Lecture 7 - Hyper and Hyponatremia Flashcards
Iso-osmolal Hyponatremia occurs when some ______ (impermeant or permeant?) osmole retains free water around it. Thus, serum osmolarity will typically be ______ or slightly high.
Impermeant
Normal or slightly high
Pseduohyponatremia is really just an artifact of the way Na+ is measured in the serum. It occurs with high levels of serum _____ and _____ that effectively distort the measured Na+ content. Look for patients with _______ and Hypertriglyceridemia.
Protein and Lipids
Multiplemyeloma
Dilutional Hyponatremia is caused by excess water consumption (or Beer potamania/Tea and Toast ish) and impaired urinary ______.
Dilution
Decreased excretion of “free water” from the kidneys is ALWAYS caused by high levels of _____. In these cases, what would you expect to be true of Urine osmolarity?
ADH
It would be inappropriately HIGH
Low Effective Circulating Volume refers to low plasma volume in the vasculature. Keep in mind this can occur in a Hypovolemic-Hyponatremic (be on the lookout for patients using ______ diuretics) manner OR in a Hypervolemic-Hyponatremic manner. What are the 3 main causes of the latter?
Thiazide diuretics
- Cirrhosis
- CHF
- Nephrotic Syndrome
When correcting for chronic HYPO-osmolal hyponatremia, the target increase in serum Na+ should be ___-___ mEq/L/day. Increases > ____-____mEq/L/day are associated with risk of _____.
4-6mEq/L/day
10-12mEq/L/day
ODS
Treatment of Hypovolemic Hyponatremia involves volume resuscitation with saline. The kidneys may start excreting Free Water, which can lead to Overcorrection. If overcorrection is suspected, give ______ (desmopressin - and ADH analog).
DDAVP
Treatment of Hypervolemic Hyponatremia is with ______ diuretics. Where/what do these act on??

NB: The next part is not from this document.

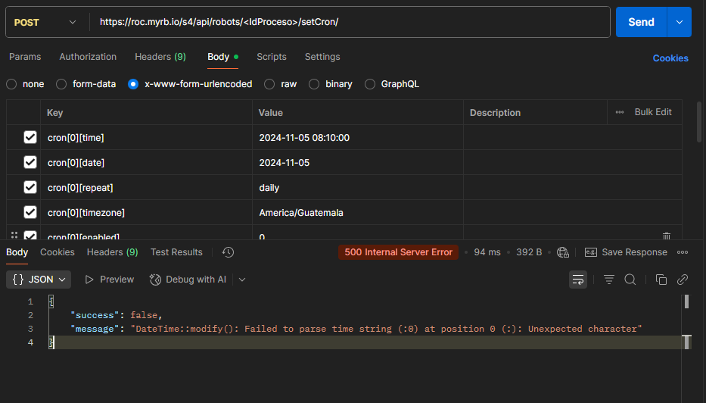Click the Send button
This screenshot has width=706, height=403.
640,22
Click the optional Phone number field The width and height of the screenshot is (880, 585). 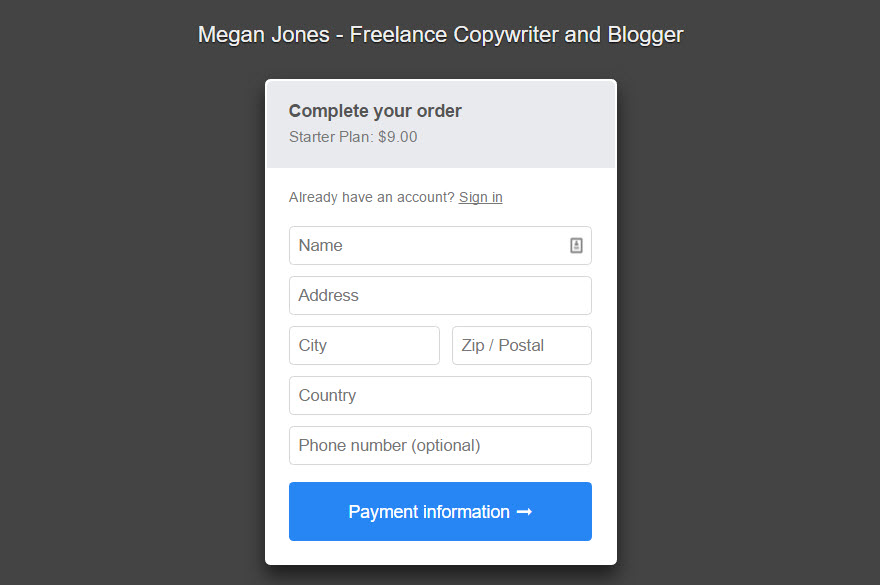click(440, 446)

Loop diuretics (e.g. Furosemide).
They act on the TAL, blocking the Na/K/2Cl co transporter.
HYPERnatremia is always about ____ ____ depletion, for which there are two main causes:
1. _____ diuresis (increase in mannitol or glucose in the urine).
- _____ diuresis (lack of ADH effect)
Free Water
- Osmotic
- Water
In Central Diabetes Insipidus (Central DI), the hypothalamus is not producing enough _____ –> inappropriate loss of free water –> hypernatremia.
In Nephrogenic DI, there is a mutation in the ___ receptor or in ______ –> ADH cannot bind and cause its effect –> inappropriate free water loss –> hypernatremia.
ADH
V2 receptor or Aquaporins
To differentiate between Central DI, Nephrogenic DI, and other causes of Hypernatremia, perform a _____ _____ test.
If urine osmolarity is HIGH –> What is it not?
If urine Osmolarity is LOW –> give _______ to differentiate between Central and Nephrogenic DI –> no change after administering ____ = _______ DI; Increase of > 600mOsm = ______ DI (anywhere in between no change and 600mOsm = mixed).
Water Deprivation test
If Urine Osmolarity is high –> it’s not DI
If low –> give DDAVP (desmopressin) –> no change after DDAVP = Nephrogenic DI; increase in urine osm > 600 = Central DI; anywhere in between is Mixed Central/Nephrogenic
Treatment of Nephrogenic DI can sometimes include ______, bc prostaglandins can oppose ADH.
NSAIDs
How does the rate of correction differ between the treatment of Hyper vs Hyponatremia?
Hyper –> lower serum Na+ concentration by 10-12mEq/L/day is the target!
Hypo –> 4-6 is the target, and always less than 10-12 to avoid ODS!